Owens Brockway Reopens Idled Bottle Plant

Related tags Bottle

US company Owens Brockway, a division of Owens Illinois Glass
Container has recently reopened a 96-year-old glass bottle plant in
Pennsylvania which had been idle since December 2000.

US company Owens Brockway, a division of Owens Illinois Glass Container has recently reopened a 96-year-old glass bottle plant in Pennsylvania which had been idle since December 2000.

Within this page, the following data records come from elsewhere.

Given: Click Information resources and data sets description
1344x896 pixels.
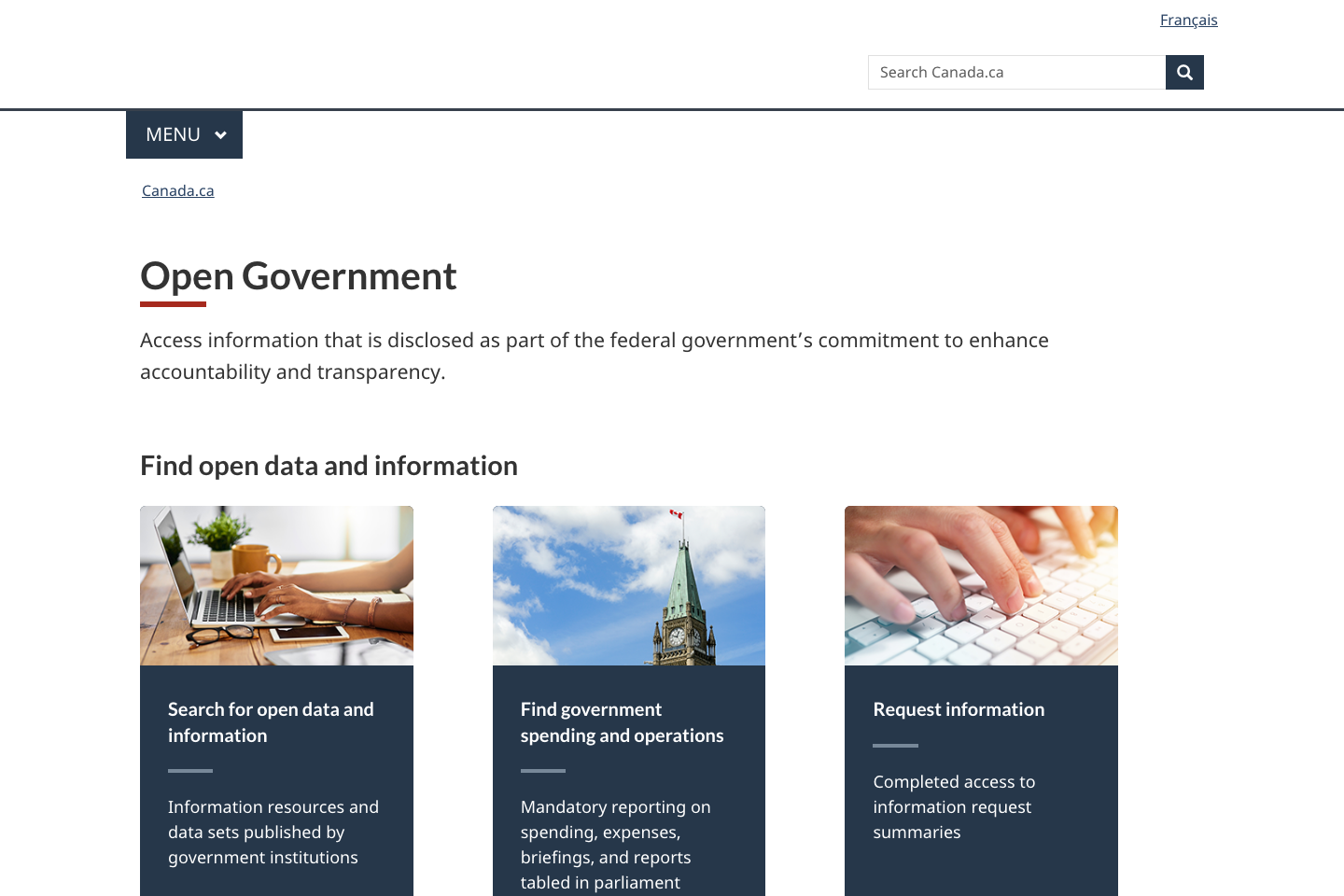Looking at the screenshot, I should click(x=273, y=832).
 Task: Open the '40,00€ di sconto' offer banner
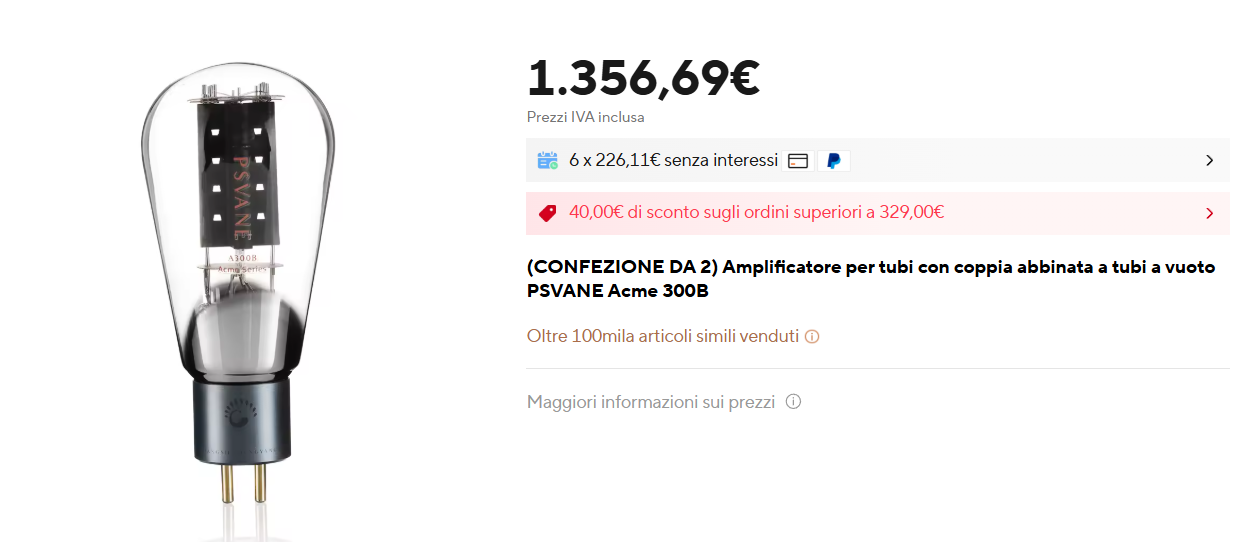878,213
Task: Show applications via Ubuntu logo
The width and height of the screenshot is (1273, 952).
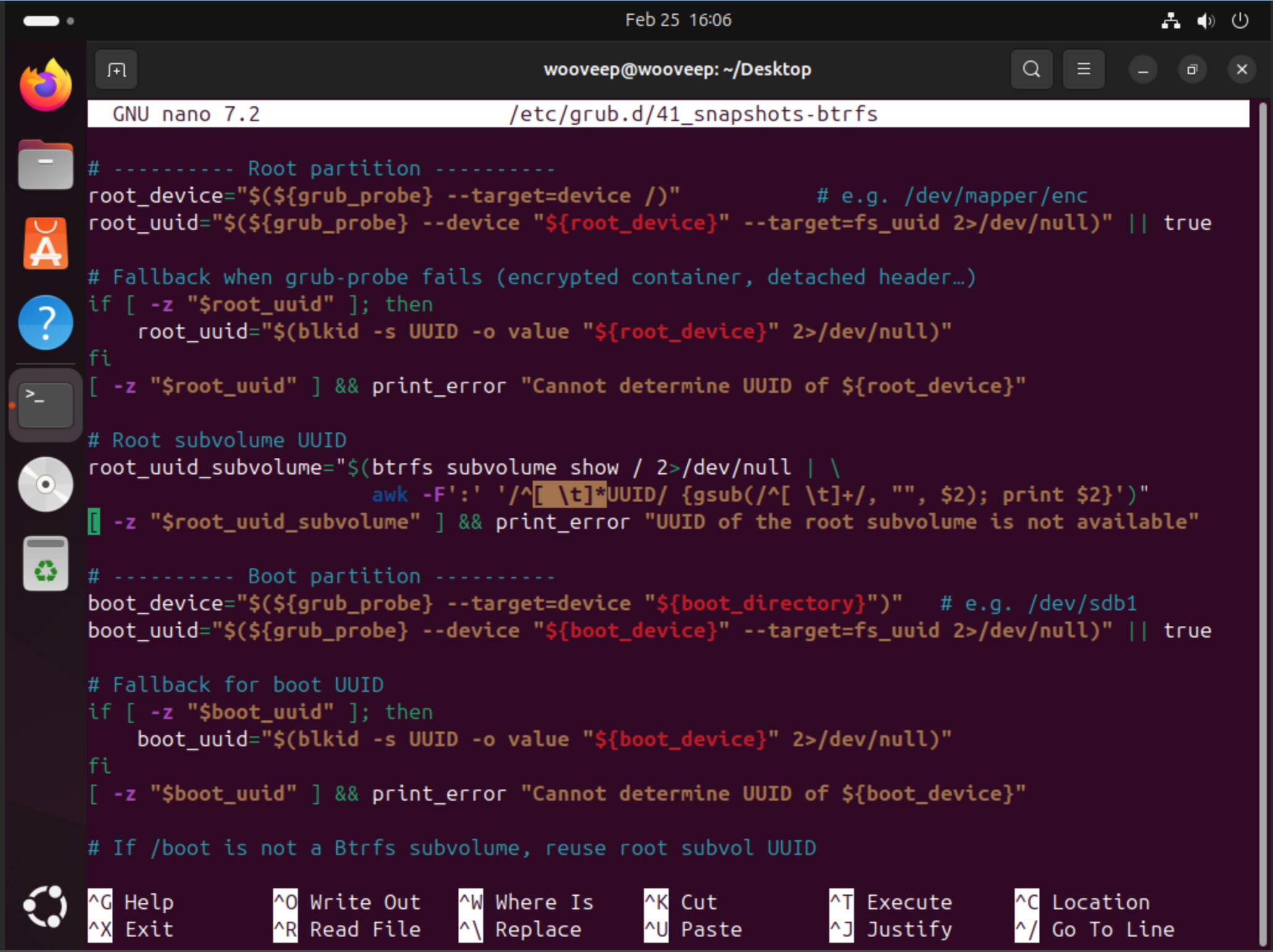Action: coord(45,906)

Production in the newly refurbished plant began April 15, 2002, two weeks before the official reopening on April 30. The plant will be making clear glass bottles for Miller and for Smirnoff Ice, and there are plans to make green glass bottles for Rolling Rock Beer in 2003.

The shuttered plant was completely stripped down and refinished, with two new bottle-making machines that produce bottles at the rate of 750 per minute. Brockway is considering the possibility of adding a $6 million (€6.5m) ACL Decorating Process system in the near future.

Badger State Construction, Wisconsin, was General Contractor for the $16 million refurbishment project, and engineering on the project was provided by Owens Illinois' corporate engineering department.

Improvements in the efficiency of the machinery and its configuration mean that the facility now employs 60 people, one-fifth of the old plant's force. A sister plant in Brockway employs 350.

Owens Illinois is one of the world's leading glass and plastic container manufacturers, producing one out of every two glass containers produced worldwide.